> **Provided material**

:::::

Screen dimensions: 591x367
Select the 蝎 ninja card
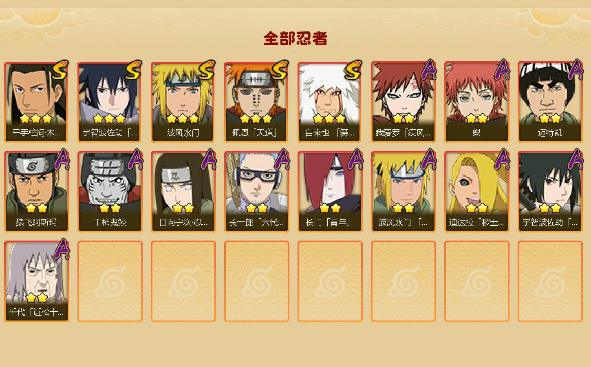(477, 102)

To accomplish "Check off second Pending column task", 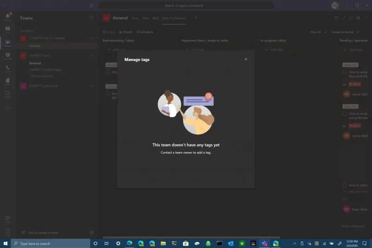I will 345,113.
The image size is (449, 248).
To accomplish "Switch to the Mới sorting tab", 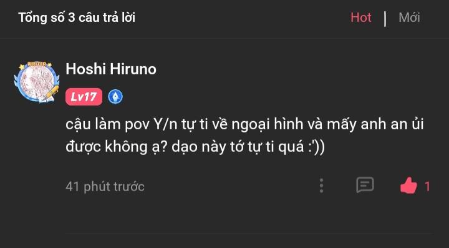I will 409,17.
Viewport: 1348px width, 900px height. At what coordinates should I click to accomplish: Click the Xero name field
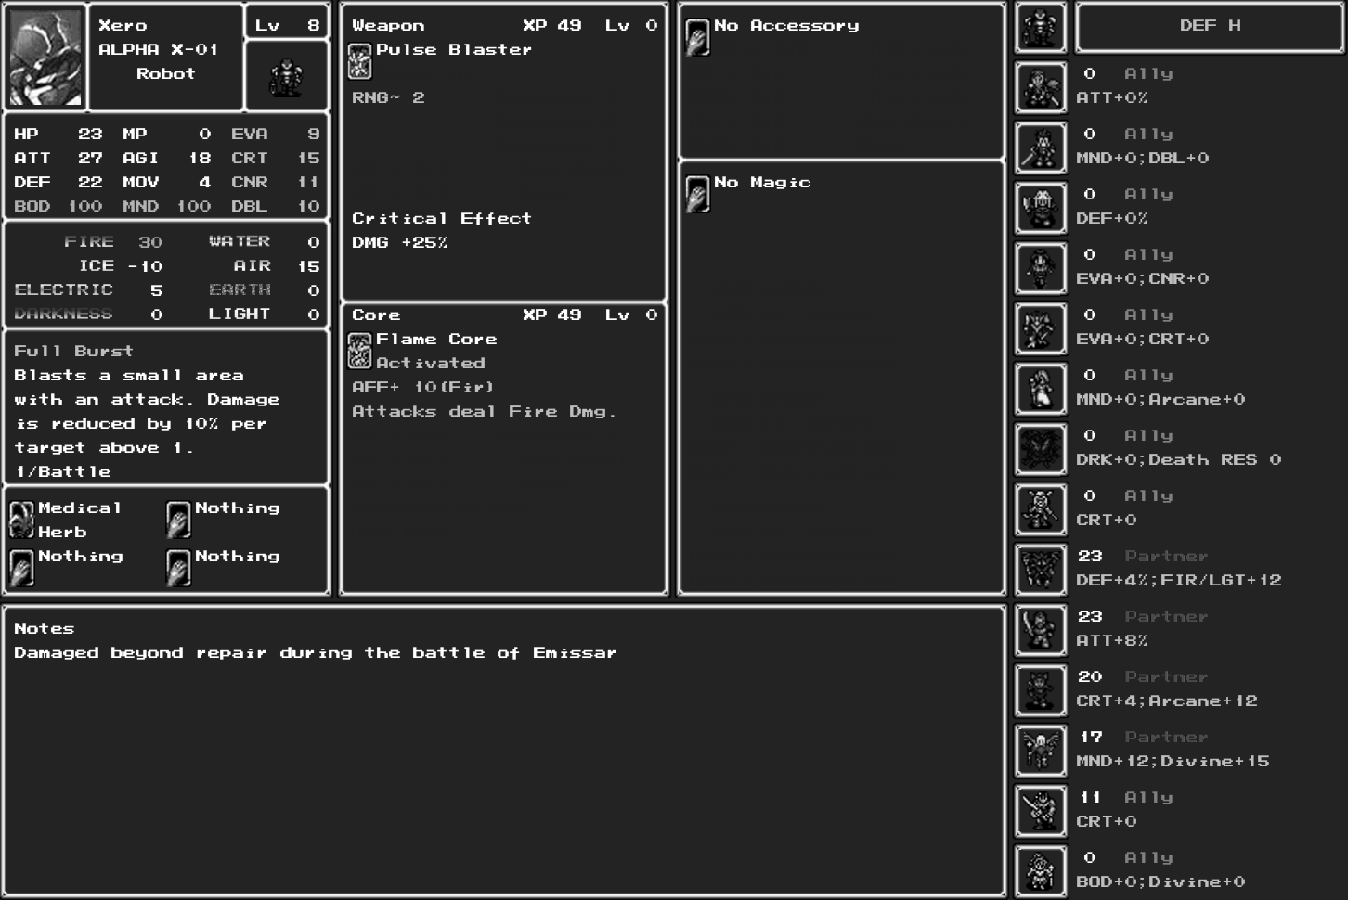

:::::

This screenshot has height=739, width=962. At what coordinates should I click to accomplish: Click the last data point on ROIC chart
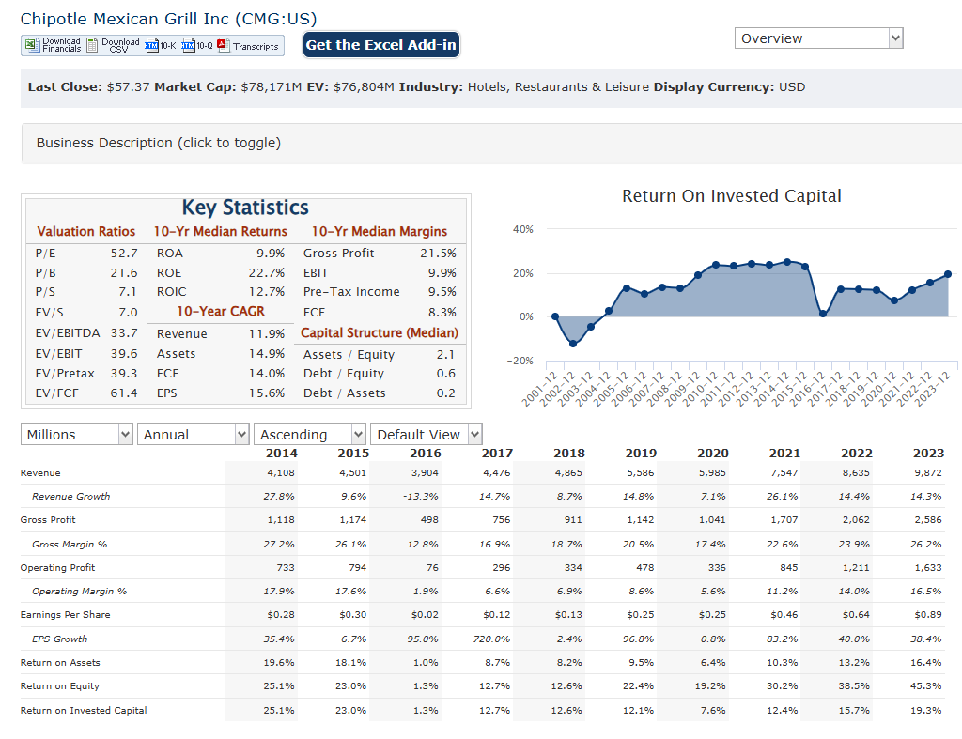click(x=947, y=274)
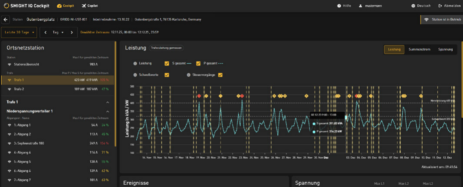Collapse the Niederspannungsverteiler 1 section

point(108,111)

:::::

> **Prompt**
Extract every line of the items above that contains the word "what".

> **Written response**
Viewport: 1348px width, 900px height. At what coordinates should I click to accomplish: Click the Xero name field
This screenshot has height=739, width=962. At what coordinates should I click to accomplish: Click the last data point on ROIC chart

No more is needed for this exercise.